Contrairement  au régime de feu Ahmadou Ahidjo, où il n’était pas toujours prudent de se montrer de manière ostentatoire son appartenance à un cercle ésotérique, de peur d’être inquiété, mais aussi d’être rejeté socialement, très vite à la fin 80, on commencera même dans les milieux bien introduit du sérail politique camerounais à montrer du doigt les adeptes et autres grands maîtres de la Rose Croix et de la Franc-maçonnerie. Qui ne se souvient encore des fameux regroupements tels que le Circes et Cafe, que l’on disait à tort ou à raison, être des branches  de la Rose Croix, et dont les influences partaient des cercles agissants du pouvoir de l’homme du Renouveau national pour s’étendre dans les milieux universitaires avec pour seule finalité de rester actif mystiquement dans le processus de contrôle du pouvoir ? 

Au fil des ans, la plupart des ministres de la République, promus par le président Paul Biya, et autres pontes du régime ne se cachaient plus à leur domicile respectifs les emblèmes soit de la Rose Croix, soit de la Franc-maçonnerie.
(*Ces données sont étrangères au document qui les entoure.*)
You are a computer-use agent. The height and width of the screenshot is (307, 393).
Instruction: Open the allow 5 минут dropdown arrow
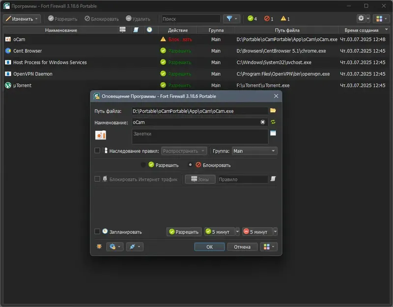pyautogui.click(x=237, y=231)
Au point ou, une opinion de plus en plus répandue faisait croire que  si l’on n’est pas adepte de ces cercles ésotériques, apparemment très prisés par ceux qui gouvernent le Cameroun depuis 30 ans, il sera bien difficile, quelle que soit la compétence dont peut faire preuve un haut cadre de l’administration à pouvoir espérer à une haute fonction.  Et en cela, les témoignages jamais réfutés de feu Ebale Angounou (le jeune ami de qui on sait) dans un livre autrefois interdit, et du Pr Titus Edzoa, ancien baron du régime qui a récemment commis un opuscule très lu, apparaissent en définitive édifiants.